[[ PAGE EXTRACT open ]]

Home Fires  By  cover art

Home Fires

By: Donald Katz, Jonathan Alter - introduction, Ricky Ian Gordon - afterword
Narrated by: Joe Barrett, Jonathan Alter - introduction, Ricky Ian Gordon - afterword

Publisher's summary

Home Fires is the powerful saga of the Gordon family--real people, names unchanged. Spanning nearly five decades, from the end of World War II to the early 1990s, their story has the scope, depth, wealth of incident, and emotional intensity of a great novel, and an abundance of humor, scandal, warmth, and trauma--the recognizable components of family life. This is also a masterful chronicle of the turbulent postwar era, illuminating the interplay between private life and profound cultural changes.

[[ PAGE EXTRACT closed ]]

▶ EXERCISE DIRECTIONS: Please reproduce word for word the stretch of the Home Fires page that begins with the words "By: Donald Katz, Jonathan" and ends with "profound cultural changes.".

[[ RECORDS open ]]

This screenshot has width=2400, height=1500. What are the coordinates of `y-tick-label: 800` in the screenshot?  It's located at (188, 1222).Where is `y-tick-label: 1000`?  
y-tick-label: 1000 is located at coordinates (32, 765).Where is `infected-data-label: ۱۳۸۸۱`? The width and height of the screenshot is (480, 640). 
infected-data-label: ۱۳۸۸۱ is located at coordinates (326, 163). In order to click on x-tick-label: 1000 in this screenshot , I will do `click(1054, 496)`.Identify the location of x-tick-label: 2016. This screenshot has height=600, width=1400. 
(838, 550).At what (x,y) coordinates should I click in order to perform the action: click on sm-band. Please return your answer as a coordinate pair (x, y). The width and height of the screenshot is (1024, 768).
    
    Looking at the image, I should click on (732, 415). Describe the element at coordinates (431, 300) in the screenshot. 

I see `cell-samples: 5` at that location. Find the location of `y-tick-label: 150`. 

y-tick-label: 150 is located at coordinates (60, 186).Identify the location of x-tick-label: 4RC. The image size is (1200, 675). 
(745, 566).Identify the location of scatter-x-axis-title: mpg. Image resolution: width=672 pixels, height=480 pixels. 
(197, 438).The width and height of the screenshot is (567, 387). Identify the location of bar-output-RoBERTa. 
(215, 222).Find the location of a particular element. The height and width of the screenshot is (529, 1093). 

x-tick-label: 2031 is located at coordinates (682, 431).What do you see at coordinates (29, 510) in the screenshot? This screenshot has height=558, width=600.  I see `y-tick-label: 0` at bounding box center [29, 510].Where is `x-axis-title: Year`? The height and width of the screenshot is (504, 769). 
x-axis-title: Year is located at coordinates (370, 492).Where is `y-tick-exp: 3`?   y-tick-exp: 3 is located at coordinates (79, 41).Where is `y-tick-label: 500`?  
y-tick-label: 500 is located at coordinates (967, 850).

[[ RECORDS closed ]]

▶ EXERCISE ANSWER:
By: Donald Katz, Jonathan Alter - introduction, Ricky Ian Gordon - afterword
Narrated by: Joe Barrett, Jonathan Alter - introduction, Ricky Ian Gordon - afterword

Publisher's summary

Home Fires is the powerful saga of the Gordon family--real people, names unchanged. Spanning nearly five decades, from the end of World War II to the early 1990s, their story has the scope, depth, wealth of incident, and emotional intensity of a great novel, and an abundance of humor, scandal, warmth, and trauma--the recognizable components of family life. This is also a masterful chronicle of the turbulent postwar era, illuminating the interplay between private life and profound cultural changes.